The Syriac Apocalypse of Baruch, believed to have been written around the early 2nd Century, provides a poetic summoning whereby the connection between Lilith/Na’amah and the sirens is confirmed:

“I will call the Sirens from the sea,
And you Lilin, come you from the desert,
And you Shedim and dragons from the forests:
Awake and gird up your loins unto mourning,
And take up with me the dirges,
And make lamentation with me.”

Again, the tone of the siren’s song is a sombre lament, although the theme is one of love or desire. The ‘siren song’ represents something tempting with its allure, while possessing a quality ultimately with mortal consequences. What love song has not contained within it the threat of the lament for the broken heart, just as the gift of life brings with it the inevitable promise of death. The pang of love, while rapturous in our hearts, also causes it to ache at separation and this is the affect of the siren.

The Iynx, or Hekate’s ‘Wheel’, is a legendary theurgical device imitating the cosmic revolutions and emitting a pitched tone. The Magi is believed to have used a cord to revolve Hekate’s Iynx like a child’s spinning top, which produces a whistle; as the device loses or gains momentum through whipping, the pitch changes imitating a droning lament of an eerie quality. Iynges also refers to the wryneck, a bird that sometimes “was the name of daemon-like entities in the Chaldean system. ”(xii) The word ‘jinx’ is derived from iynx, which belongs to a family of woodpeckers, genus picidae. When disturbed in its nest, the wryneck imitates the serpent by rotating its neck with 180 degrees rotation and hissing. Indeed, some descriptions of Hekate’s Iynx perhaps showed the image of the bird and the resultant symbology incorporates easily into the myth of the sirens.

“It is significant that the sirens… sometimes were compared to iynges because they shared with them an ability to… form a bond between invoker and invoked through sound…” (xiii)

According to Ovid’s Metamorphosis, Book V, the sirens were companions of Persephone and their song calling to the spirit of the kore. Alternatively, the song is a dirge set up on account of the mother, Demeter, and the loss of Persephone to Hades, who contrives to take carnal mastery of her, sung during the dark winter months. Of course, during the spring Persephone ascends to join with the magna mater, the single source, and resume her place in the heavens.

Among Gnostic texts, Pistis Sophia cries out at the abuses of the ‘Self-Willed’ Archon, singing her repentance to the Light after falling through the Abyss into the realms of incarnation.

“Save me, O God, for the waters are come even unto my soul.
I sank, or am submerged, in the slime of the abyss, and power was not.

*Data to use:*

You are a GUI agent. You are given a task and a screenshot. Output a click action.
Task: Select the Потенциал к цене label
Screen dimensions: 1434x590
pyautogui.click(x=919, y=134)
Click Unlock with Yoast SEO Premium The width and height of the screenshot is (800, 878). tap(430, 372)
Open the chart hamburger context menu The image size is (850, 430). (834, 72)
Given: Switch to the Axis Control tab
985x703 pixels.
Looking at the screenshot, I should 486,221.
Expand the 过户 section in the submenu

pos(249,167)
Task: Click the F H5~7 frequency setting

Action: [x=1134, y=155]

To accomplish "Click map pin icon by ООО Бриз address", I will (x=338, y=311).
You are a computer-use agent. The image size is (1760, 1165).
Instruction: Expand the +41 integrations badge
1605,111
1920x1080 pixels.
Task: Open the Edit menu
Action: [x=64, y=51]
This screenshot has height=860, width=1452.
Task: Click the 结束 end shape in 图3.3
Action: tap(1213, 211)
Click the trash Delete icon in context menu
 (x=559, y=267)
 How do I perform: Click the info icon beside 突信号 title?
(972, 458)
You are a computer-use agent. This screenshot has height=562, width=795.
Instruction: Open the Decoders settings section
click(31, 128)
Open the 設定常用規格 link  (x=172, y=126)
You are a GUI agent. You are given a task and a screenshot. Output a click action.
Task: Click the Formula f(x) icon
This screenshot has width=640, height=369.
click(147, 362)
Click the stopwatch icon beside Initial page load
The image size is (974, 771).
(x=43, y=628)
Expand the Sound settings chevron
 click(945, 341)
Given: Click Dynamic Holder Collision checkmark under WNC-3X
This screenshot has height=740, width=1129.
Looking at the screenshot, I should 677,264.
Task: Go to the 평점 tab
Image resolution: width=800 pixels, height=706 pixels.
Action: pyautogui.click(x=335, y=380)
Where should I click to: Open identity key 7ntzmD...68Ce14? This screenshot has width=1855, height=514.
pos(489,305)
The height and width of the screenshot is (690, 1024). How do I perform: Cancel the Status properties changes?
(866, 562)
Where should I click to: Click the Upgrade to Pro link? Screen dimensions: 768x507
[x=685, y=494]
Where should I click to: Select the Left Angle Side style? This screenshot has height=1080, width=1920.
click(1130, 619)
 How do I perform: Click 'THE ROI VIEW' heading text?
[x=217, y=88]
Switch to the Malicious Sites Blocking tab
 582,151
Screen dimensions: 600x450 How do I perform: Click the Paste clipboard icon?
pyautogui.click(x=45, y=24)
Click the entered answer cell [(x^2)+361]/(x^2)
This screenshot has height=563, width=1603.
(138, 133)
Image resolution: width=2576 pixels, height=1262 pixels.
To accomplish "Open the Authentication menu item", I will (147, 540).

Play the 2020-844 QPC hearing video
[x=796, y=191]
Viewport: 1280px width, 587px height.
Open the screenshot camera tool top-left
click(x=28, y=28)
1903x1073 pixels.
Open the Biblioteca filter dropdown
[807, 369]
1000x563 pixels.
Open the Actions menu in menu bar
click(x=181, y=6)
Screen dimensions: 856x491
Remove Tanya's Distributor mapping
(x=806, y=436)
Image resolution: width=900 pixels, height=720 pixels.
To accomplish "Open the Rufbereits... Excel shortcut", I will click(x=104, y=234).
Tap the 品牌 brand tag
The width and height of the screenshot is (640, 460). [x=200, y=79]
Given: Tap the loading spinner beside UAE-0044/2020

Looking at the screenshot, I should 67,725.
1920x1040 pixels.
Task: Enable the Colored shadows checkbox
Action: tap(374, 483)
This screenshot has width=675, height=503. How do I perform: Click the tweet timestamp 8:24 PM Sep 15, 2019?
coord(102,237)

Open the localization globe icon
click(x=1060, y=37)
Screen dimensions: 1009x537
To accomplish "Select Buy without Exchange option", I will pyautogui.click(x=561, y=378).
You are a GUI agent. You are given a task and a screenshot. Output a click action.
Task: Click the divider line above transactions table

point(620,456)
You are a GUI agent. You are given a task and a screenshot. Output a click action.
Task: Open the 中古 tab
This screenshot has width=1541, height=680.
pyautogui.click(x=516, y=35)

*Required tasks:*
1. Write out the passage on the sirens, everything from "According to Ovid’s" down to "power was not.".
2. Swap "Instruction" for "Goal" in the listing, everything from its first line down to the line containing "Action: pyautogui.click(x=335, y=380)", and return only those lines with all else unchanged.

*Exercise responses:*
1.
According to Ovid’s Metamorphosis, Book V, the sirens were companions of Persephone and their song calling to the spirit of the kore. Alternatively, the song is a dirge set up on account of the mother, Demeter, and the loss of Persephone to Hades, who contrives to take carnal mastery of her, sung during the dark winter months. Of course, during the spring Persephone ascends to join with the magna mater, the single source, and resume her place in the heavens.

Among Gnostic texts, Pistis Sophia cries out at the abuses of the ‘Self-Willed’ Archon, singing her repentance to the Light after falling through the Abyss into the realms of incarnation.

“Save me, O God, for the waters are come even unto my soul.
I sank, or am submerged, in the slime of the abyss, and power was not.

2.
You are a GUI agent. You are given a task and a screenshot. Output a click action.
Task: Select the Потенциал к цене label
Screen dimensions: 1434x590
pyautogui.click(x=919, y=134)
Click Unlock with Yoast SEO Premium The width and height of the screenshot is (800, 878). tap(430, 372)
Open the chart hamburger context menu The image size is (850, 430). (834, 72)
Given: Switch to the Axis Control tab
985x703 pixels.
Looking at the screenshot, I should 486,221.
Expand the 过户 section in the submenu

pos(249,167)
Task: Click the F H5~7 frequency setting

Action: [x=1134, y=155]

To accomplish "Click map pin icon by ООО Бриз address", I will (x=338, y=311).
You are a computer-use agent. The image size is (1760, 1165).
Goal: Expand the +41 integrations badge
1605,111
1920x1080 pixels.
Task: Open the Edit menu
Action: [x=64, y=51]
This screenshot has height=860, width=1452.
Task: Click the 结束 end shape in 图3.3
Action: tap(1213, 211)
Click the trash Delete icon in context menu
 (x=559, y=267)
 How do I perform: Click the info icon beside 突信号 title?
(972, 458)
You are a computer-use agent. This screenshot has height=562, width=795.
Goal: Open the Decoders settings section
click(31, 128)
Open the 設定常用規格 link  (x=172, y=126)
You are a GUI agent. You are given a task and a screenshot. Output a click action.
Task: Click the Formula f(x) icon
This screenshot has width=640, height=369.
click(147, 362)
Click the stopwatch icon beside Initial page load
The image size is (974, 771).
(x=43, y=628)
Expand the Sound settings chevron
 click(945, 341)
Given: Click Dynamic Holder Collision checkmark under WNC-3X
This screenshot has height=740, width=1129.
Looking at the screenshot, I should 677,264.
Task: Go to the 평점 tab
Image resolution: width=800 pixels, height=706 pixels.
Action: pyautogui.click(x=335, y=380)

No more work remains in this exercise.